Les candidats disposent jusqu’à ce mardi soir pour officialiser leurs listes en vue du second tour des élections municipales. Les principales alliances sont désormais connues, dessinant une carte électorale contrastée. Le Parti socialiste, qui a multiplié les rapprochements avec La France insoumise sur le territoire, se trouve au centre des attaques de ses adversaires politiques.

La direction du PS rejette l’idée d’un quelconque accord national avec le mouvement de Jean-Luc Mélenchon. Son premier secrétaire, Olivier Faure, a défendu lundi les décisions locales, soulignant que les programmes communs ne contenaient, selon lui, aucun élément discriminatoire ou antisémite. Il a également insisté sur la distinction à opérer entre les cadres nationaux du parti et les figures insoumises de terrain. Cette stratégie d’union à géométrie variable place la formation dans une position délicate, tiraillée entre la nécessité de rassembler à gauche et la défense de ses propres positions.

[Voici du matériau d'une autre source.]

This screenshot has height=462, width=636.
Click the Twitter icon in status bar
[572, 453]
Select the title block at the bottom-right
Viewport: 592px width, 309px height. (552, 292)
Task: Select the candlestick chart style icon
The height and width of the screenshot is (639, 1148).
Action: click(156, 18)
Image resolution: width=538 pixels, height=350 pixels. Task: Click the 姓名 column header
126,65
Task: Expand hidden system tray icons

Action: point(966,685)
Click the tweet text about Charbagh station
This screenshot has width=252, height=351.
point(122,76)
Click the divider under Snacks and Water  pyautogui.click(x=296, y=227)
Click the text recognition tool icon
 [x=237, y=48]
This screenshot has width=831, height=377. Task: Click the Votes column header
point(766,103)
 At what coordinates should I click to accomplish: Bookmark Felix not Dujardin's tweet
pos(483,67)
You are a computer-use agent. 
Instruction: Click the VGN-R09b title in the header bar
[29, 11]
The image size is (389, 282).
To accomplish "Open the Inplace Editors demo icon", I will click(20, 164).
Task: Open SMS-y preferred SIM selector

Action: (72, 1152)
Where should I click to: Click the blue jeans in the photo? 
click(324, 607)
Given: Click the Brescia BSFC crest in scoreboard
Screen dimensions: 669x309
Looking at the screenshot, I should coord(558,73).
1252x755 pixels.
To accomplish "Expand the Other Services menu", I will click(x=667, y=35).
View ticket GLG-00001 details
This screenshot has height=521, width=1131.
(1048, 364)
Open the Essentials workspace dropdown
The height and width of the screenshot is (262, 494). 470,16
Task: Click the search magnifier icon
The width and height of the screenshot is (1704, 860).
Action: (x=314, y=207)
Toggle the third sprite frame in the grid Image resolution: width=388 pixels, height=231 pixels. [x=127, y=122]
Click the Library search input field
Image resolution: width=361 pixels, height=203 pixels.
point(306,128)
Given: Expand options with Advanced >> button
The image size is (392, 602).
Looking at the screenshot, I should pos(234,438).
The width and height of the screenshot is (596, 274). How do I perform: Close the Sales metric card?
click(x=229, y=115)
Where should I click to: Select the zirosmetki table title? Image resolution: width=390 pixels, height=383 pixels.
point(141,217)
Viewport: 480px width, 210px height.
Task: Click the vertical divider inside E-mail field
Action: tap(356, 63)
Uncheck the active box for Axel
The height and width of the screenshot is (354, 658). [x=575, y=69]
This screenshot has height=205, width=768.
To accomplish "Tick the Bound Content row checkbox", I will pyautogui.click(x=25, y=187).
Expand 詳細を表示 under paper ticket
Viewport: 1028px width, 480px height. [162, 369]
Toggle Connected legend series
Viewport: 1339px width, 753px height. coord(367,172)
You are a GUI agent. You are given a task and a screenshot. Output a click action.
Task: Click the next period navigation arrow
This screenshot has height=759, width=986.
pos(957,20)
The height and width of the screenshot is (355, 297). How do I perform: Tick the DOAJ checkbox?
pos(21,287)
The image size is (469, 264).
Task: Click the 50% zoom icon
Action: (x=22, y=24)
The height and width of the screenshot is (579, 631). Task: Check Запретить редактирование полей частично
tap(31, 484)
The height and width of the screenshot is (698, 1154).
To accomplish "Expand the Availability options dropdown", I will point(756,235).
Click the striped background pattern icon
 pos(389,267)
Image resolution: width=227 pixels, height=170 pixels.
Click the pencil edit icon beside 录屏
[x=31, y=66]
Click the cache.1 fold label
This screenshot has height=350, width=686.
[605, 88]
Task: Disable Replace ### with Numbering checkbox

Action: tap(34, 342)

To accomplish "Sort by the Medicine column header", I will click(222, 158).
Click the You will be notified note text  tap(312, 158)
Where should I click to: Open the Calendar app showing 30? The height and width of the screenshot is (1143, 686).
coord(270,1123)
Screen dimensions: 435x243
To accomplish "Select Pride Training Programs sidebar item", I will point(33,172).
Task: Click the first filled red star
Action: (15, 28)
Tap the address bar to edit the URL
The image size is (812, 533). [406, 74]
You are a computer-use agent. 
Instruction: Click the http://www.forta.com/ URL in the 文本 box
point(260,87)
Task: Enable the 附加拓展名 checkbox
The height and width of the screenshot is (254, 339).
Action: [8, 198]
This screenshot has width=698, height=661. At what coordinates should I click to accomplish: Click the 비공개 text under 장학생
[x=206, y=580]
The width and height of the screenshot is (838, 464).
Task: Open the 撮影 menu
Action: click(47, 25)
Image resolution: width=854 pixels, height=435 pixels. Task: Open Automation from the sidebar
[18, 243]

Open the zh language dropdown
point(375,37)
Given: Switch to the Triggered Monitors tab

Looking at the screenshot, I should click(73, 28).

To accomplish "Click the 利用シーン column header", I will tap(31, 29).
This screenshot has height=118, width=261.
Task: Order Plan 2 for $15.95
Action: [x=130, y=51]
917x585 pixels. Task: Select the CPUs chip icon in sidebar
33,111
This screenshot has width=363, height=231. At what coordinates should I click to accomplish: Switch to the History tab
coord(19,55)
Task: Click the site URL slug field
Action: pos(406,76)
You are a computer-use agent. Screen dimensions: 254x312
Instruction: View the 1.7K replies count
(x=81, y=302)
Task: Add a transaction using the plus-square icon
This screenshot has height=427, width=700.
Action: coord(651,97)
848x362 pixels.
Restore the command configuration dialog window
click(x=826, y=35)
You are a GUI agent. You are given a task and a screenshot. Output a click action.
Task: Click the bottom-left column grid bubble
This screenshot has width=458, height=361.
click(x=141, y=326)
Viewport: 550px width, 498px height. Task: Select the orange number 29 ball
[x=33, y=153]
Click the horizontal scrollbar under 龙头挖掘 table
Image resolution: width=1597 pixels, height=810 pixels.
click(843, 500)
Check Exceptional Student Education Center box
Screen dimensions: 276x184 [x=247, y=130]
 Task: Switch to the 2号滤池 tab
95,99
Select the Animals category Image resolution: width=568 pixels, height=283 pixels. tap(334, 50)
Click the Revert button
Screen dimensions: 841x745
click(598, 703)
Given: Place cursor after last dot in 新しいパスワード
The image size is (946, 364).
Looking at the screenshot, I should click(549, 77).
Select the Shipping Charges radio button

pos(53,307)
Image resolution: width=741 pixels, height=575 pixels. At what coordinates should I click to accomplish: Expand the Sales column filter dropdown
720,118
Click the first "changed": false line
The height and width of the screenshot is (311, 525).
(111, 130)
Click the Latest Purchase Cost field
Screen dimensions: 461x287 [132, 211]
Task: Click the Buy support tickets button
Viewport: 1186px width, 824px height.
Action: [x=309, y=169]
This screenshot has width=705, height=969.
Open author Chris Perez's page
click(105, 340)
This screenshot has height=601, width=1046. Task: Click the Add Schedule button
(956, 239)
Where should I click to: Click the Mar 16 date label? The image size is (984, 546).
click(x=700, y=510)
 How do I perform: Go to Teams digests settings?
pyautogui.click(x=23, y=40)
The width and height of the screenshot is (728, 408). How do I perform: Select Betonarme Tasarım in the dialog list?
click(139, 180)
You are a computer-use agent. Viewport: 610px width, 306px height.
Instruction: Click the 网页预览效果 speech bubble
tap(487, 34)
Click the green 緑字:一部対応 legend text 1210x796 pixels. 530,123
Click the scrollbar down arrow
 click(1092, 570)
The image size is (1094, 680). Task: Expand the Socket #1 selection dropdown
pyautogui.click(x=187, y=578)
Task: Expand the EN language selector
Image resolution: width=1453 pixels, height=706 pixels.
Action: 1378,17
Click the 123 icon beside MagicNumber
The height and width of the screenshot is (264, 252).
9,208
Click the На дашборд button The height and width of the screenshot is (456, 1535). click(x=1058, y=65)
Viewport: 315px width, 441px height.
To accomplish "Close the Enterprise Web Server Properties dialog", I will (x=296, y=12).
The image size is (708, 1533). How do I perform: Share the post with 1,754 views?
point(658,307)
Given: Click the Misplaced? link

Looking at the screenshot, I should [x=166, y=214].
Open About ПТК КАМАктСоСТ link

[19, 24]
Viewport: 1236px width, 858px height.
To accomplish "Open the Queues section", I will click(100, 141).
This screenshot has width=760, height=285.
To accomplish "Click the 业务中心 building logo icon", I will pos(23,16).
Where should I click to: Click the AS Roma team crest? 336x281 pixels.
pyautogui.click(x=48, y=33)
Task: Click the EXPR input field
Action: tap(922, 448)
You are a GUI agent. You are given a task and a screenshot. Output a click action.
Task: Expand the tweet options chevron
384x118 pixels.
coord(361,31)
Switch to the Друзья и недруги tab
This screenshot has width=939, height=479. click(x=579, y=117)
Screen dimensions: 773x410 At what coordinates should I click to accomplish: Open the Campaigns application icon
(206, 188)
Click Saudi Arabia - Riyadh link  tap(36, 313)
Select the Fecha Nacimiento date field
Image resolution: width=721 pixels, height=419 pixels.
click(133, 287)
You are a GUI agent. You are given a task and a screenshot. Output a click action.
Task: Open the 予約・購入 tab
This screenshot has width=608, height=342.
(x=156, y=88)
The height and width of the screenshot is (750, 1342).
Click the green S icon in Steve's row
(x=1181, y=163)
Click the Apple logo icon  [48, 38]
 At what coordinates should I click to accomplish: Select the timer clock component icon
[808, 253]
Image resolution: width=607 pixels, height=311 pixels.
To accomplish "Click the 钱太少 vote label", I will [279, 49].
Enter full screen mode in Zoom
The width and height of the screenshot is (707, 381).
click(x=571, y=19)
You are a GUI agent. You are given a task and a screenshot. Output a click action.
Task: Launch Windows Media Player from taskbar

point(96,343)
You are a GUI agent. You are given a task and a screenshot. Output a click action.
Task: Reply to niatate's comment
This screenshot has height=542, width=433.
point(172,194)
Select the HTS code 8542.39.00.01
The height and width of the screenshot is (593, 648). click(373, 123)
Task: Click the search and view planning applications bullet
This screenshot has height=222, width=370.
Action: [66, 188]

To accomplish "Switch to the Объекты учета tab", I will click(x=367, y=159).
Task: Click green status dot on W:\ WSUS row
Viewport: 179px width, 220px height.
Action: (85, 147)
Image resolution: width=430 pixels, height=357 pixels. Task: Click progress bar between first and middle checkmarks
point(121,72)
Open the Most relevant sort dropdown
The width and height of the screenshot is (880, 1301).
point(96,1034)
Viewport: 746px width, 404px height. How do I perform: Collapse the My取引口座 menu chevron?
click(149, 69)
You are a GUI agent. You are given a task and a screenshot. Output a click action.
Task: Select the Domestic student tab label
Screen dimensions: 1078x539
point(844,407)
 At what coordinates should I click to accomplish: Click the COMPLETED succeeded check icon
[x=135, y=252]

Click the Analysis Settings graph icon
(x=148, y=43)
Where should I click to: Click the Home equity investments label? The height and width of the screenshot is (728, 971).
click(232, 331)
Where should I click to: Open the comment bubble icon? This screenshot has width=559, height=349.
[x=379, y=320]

Ces alliances ont provoqué une levée de boucliers à droite et au centre. Le président de Renaissance, Gabriel Attal, a dénoncé une entente dépassant le cadre local. Du côté des Républicains, Bruno Retailleau a évoqué une forme de déshonneur, tandis que Marine Le Pen, présidente du Rassemblement national, a fustigé ce qu’elle perçoit comme une hypocrisie motivée par la conservation des mandats.

Le paysage électoral des grandes métropoles offre un panorama diversifié. Lyon s’oriente vers un duel entre le maire sortant écologiste, qui a reçu le soutien de LFI, et son challenger de droite et du centre. Bordeaux devrait connaître une triangulaire rassemblant l’écologiste sortant, un député de la majorité présidentielle et un universitaire. À Strasbourg, l’écologiste sortante, alliée à LFI, affrontera une candidate socialiste et une liste de droite.

Paris et Marseille constituent des exceptions notables. Dans ces deux villes, les socialistes, en position favorable, ont refusé toute alliance avec La France insoumise. Ils devront composer avec la présence de listes insoumises, susceptibles de fragmenter l’électorat de gauche, face à des candidats de droite et d’extrême droite. À Paris, l’incertitude demeure quant au maintien de la candidate de Reconquête, dont la décision pourrait influencer l’issue du scrutin. À Lille, le PS et les écologistes ont conclu un accord pour faire barrage à LFI, isolée, dans une quadrangulaire qui inclut également des listes de la majorité présidentielle et du Rassemblement national.